Le 12 mars 2012, date d’introduction de la demande en paiement des heures supplémentaires par le dépôt de la requête auprès du tribunal du travail, plus de trois ans après l’échéance des salaires de 2008, l’action en paiement de ces salaires de 2008 était prescrite en application de l’article L. 221- 2 du code du travail.

L’appel de M. A.) relatif aux heures supplémentaires n’est pas justifié.

4 3. Les indemnités de procédure

Au titre de l’article 240 du nouveau code de procédure civile, l’employeur conclut à l’allocation d’indemnités de 1.000.- euros pour la première instance et de 2.000.- euros pour l’instance d’appel et le salarié conclut à l’allocation d’une indemnité de 2.000 .- euros.

L’employeur conclut à la réformation du jugement qui a alloué au salarié une indemnité de 1.000.- euros.

Il n’est pas établi qu’il soit inéquitable de laisser à charge de l’employeur l'intégralité des frais non compris dans les dépens qu’il a exposés. Ses demandes et son appel afférent sont à rejeter.

Il serait inéquitable de laisser à charge du salarié l'intégralité des frais non compris dans les dépens qu’il a exposés.

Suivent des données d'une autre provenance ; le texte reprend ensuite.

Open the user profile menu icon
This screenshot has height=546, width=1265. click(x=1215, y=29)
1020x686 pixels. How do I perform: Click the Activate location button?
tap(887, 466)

Il y a lieu de fixer l’indemnité à 2.000.- euros pour l’instance d’appel et de confirmer le jugement qui a fixé l’indemnité à 1.000.- euros pour la première instance.

PAR CES MOTIFS:

la Cour d’appel, huitième chambre, siégeant en matière de droit du travail, statuant contradictoirement, sur le rapport de M . Étienne SCHMIT, président de chambre,

dit que l’action en paiement des heures supplémentaires de 2008 est prescrite et déclare la demande irrecevable,

rejette les demandes de la société SOC1.) sàrl basées sur l’article 240 du nouveau code de procédure civile et son appel relatif à l’indemnité allouée en première instance,

condamne la société SOC1.) sàrl à payer à M. A.) le montant de 2.000.- euros sur base de l’article 240 du nouveau code de procédure civile,

condamne la société SOC1.) sàrl aux dépens.

La lecture de cet arrêt a été faite à l’audience publique indiquée ci-dessus par M. Étienne SCHMIT, président de chambre, en présence de M. Alain BERNARD, greffier.